Monday, October 24, 2016

Writing about the Devil isn’t lunacy – it’s the purest realism

Italian exorcist Fr Gabriele Amorth, who died last month, in his office in Rome in 2012 (PA)How do you write about the Devil without sounding like a lunatic? 

The answer is to be straightforward about one’s faith and the great truths that flow from it. 

It so happens that two articles in the Catholic Herald of September 30 did just this. 

In Omnium Gatherum, Fr John Zuhlsdorf says straight out, “The Devil and fallen angels are real, personal beings. There’s nothing cute about them. And they hate God, themselves and you.”

In the same edition Pastor Iuventus, whose regular columns always inspire reflection, refers to Fr Gabriele Amorth, the late famous Roman exorcist, pointing out to readers that he “did the Church and the world a great service in reminding them that evil is real and it is personal. It is not merely some kind of projection of my own “dark side”… When one experiences the reality of such presences stripped of the glamour with which popular culture surrounds it, it is horrible and frightening.”

I have also been reading the last book written by Fr Amorth, An Exorcist explains the Demonic, published not long before the author’s death on 16 September. Unlike his earlier books, which can seem – at least to a modern sensibility – rather melodramatic, Amorth is anxious to “discourage the temptation to sensationalism.”

Writing in an almost dry and legalistic way, he relates that for Satanists there are three basic principles: you can do all that you wish; no-one has the right to command you; you are your own god. Haven’t we all met people like that? They would never describe themselves as “Satanists” but that is their basic philosophy of life.

Amorth also mentions the temptation to slip into magical thinking, i.e. treating prayers like spells which will deliver our requests after careful ritualistic practices. I have met people like that too. He warns against certain forms of rock music, thinking “white magic” is good, bad friends and dabbling in spiritualism and séances. Where faith disappears, he remarks, “One abandons himself to superstition and occultism.”
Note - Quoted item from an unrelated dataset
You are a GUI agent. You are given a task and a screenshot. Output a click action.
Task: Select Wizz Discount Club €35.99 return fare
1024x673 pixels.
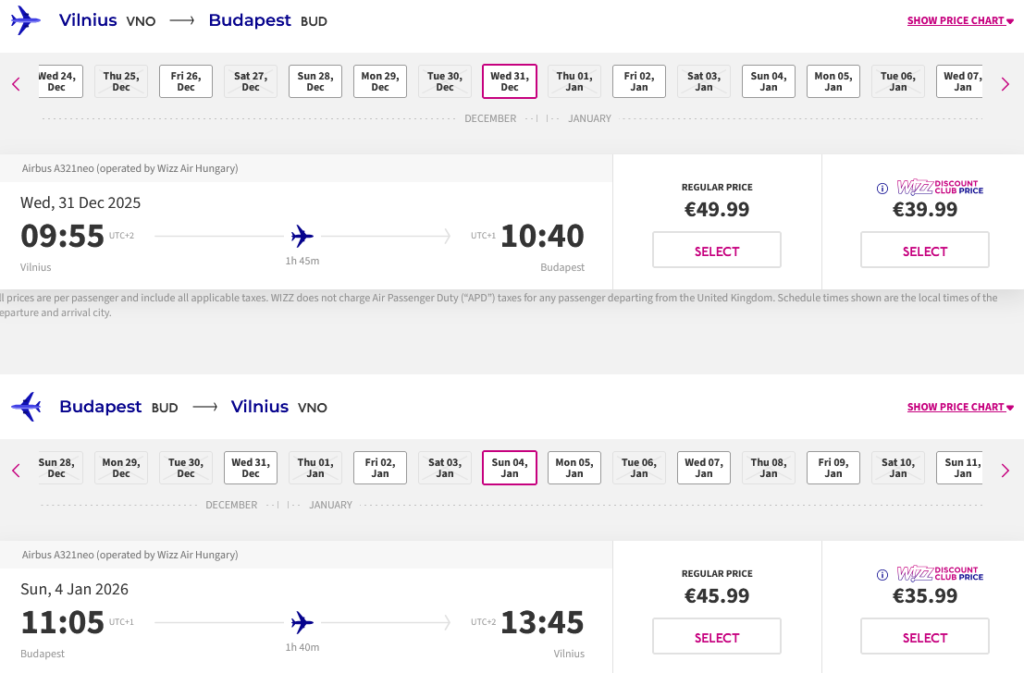924,637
Soon it will be Halloween. 

Our local village shop, like everywhere else, is awash with ghoulish fancy dress paraphernalia. 

That, according to Fr Amorth, is just as the Devil likes it; he is “content when…people consider him solely a medieval relic.” 

He is not. 

To paraphrase the writer Flannery O’Connor (quoted by poet Sally Read in my last blog), life is “about the salvation or damnation of the soul” – even if the Nobel Prize for Literature doesn’t always reflect this.